§ **Selection**:

Hi, thanks for the great writeup! Can you give some overview or color around what they said (if anything) about the 'Side x Side comparison' slide you posted and if the takeaway on that slide was that the ipace technology is superior to the Tesla (given the 1 rating for ipace)? What do the "points" mean?

Also, can you give your thoughts on what the takeaways were in terms of how the various competitors compare? Are any players further ahead, and if so how far ahead, from a tech & cost perspective? Who is #2 and #3? How do Sandy and/or his employees seem to feel about how well the various players are positioned and who will win?

Thanks again!


----------



## bwilson4web (Mar 4, 2019)

manihiki said:


> . . . Can you give some overview or color around what they said (if anything) about the 'Side x Side comparison' slide you posted and if the takeaway on that slide was that the ipace technology is superior to the Tesla (given the 1 rating for ipace)? What do the "points" mean?


My impression was traditional auto engineering meets a spaceship from California. Now Munro is in the manufacturing optimization business with traditional 'war room' and CAD-to-cost software. Yet they were impressed by how many things Tesla did that others often found baffling. Examples are "There are no fuse boxes" "Model 3 lacks a front grill" and "There is no OBD port." Munro recognizes the savings but for many traditionalists, the Model 3 was baffling.

§ **Requirement 1**: Decide whether each statement below agrees with the forum thread, answering yes or no and quoting the words of the thread that settle it: (a) The reply says Munro was impressed by how many things Tesla did that others often found baffling. (b) The reply says the Model 3 has an OBD port. (c) The first post asks who is #2 and #3.

§ **Task inputs**:
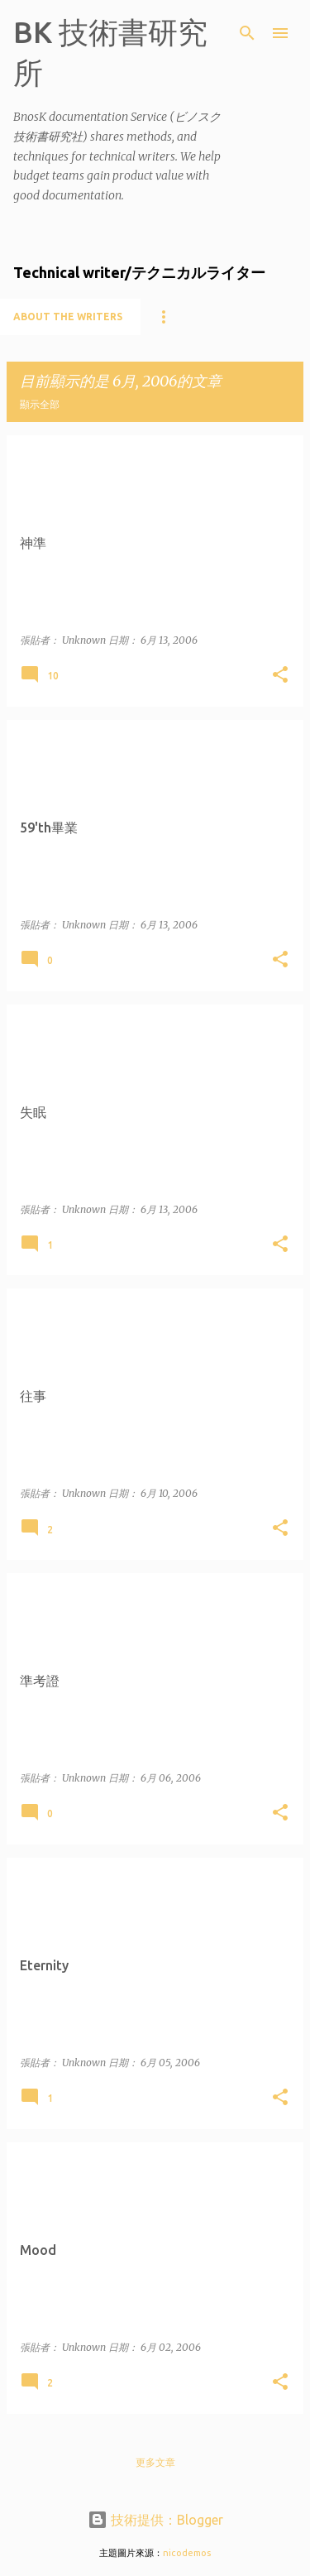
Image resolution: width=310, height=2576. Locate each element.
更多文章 (155, 2462)
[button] (280, 675)
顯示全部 (40, 404)
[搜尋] (247, 33)
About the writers (67, 316)
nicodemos (187, 2553)
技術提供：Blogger (155, 2519)
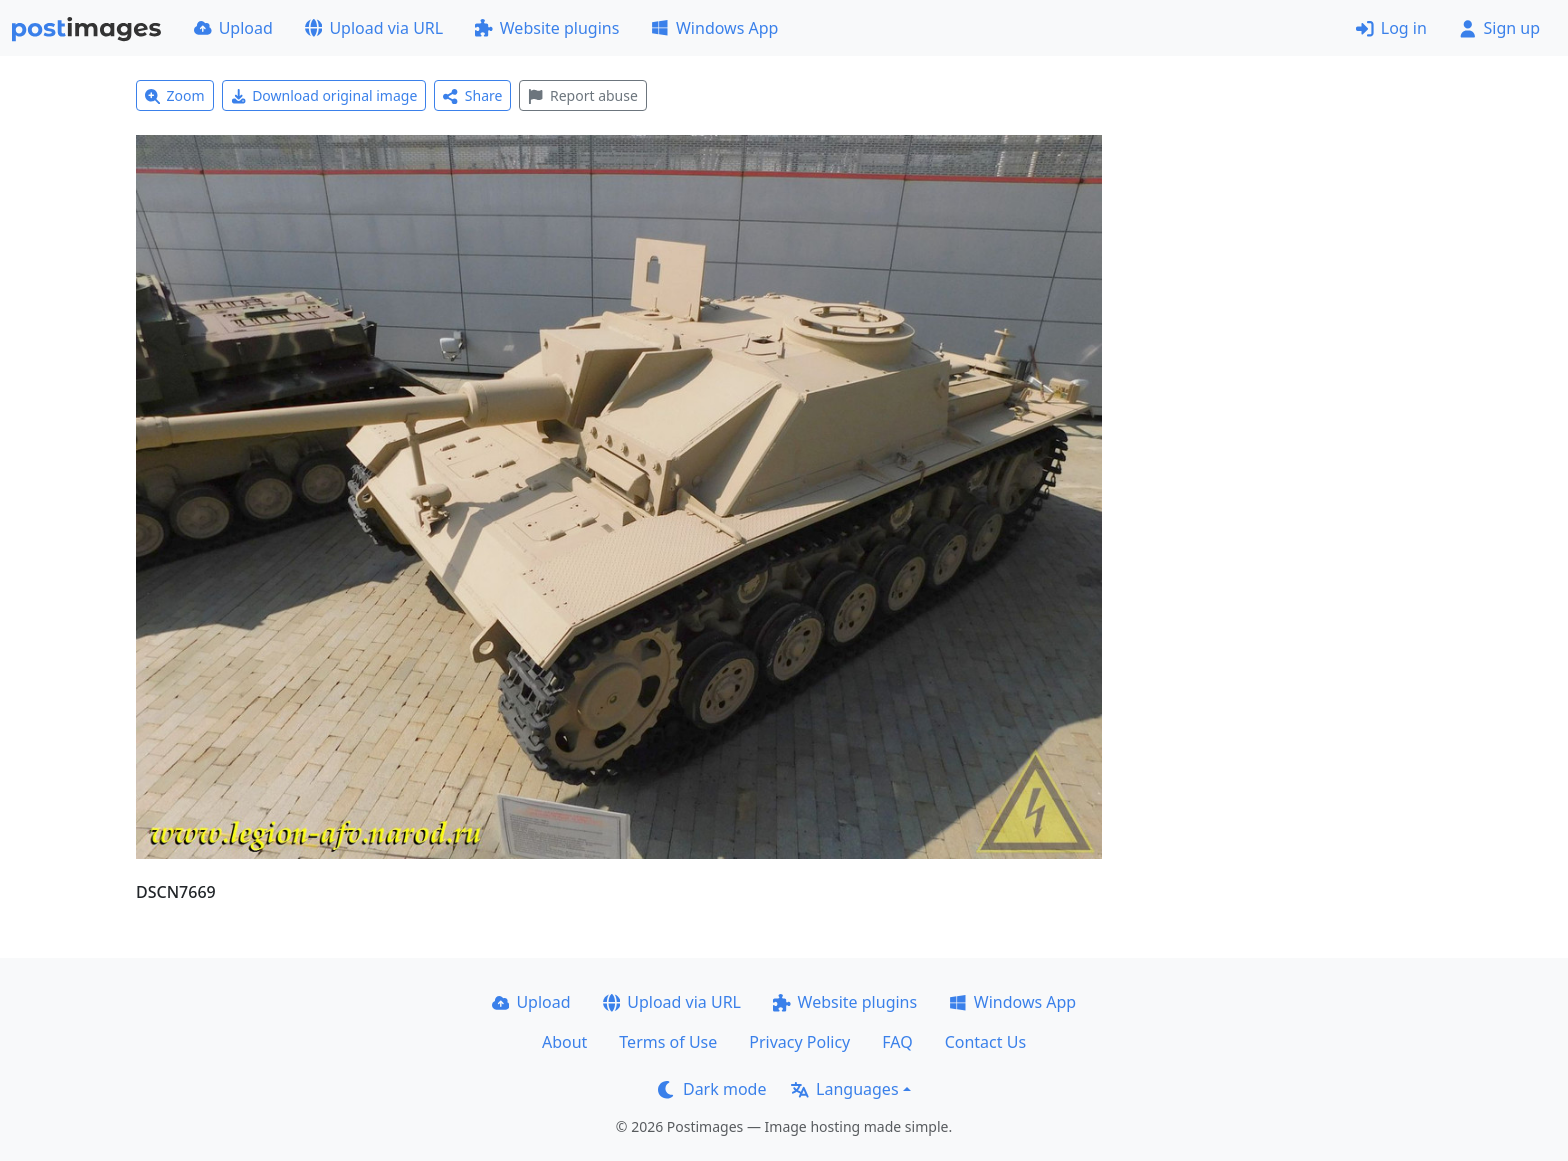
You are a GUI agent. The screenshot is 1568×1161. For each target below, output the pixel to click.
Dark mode (712, 1089)
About (564, 1042)
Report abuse (582, 95)
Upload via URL (374, 28)
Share (472, 95)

§ **Requirement 2**: Copy out the stretch of the entries from the line that contains "[搜尋] (247, 33)" through the end of the entries, including both ends, and leave the pictures out of your answer.

§ **Exercise response 1**:
(a) Yes: "Yet they were impressed by how many things Tesla did that others often found baffling."
(b) No: "There is no OBD port."
(c) Yes: "Who is #2 and #3?"

§ **Exercise response 2**:
[搜尋] (247, 33)
About the writers (67, 316)
nicodemos (187, 2553)
技術提供：Blogger (155, 2519)
You are a GUI agent. The screenshot is 1568×1161. For each target below, output the pixel to click.
Dark mode (712, 1089)
About (564, 1042)
Report abuse (582, 95)
Upload via URL (374, 28)
Share (472, 95)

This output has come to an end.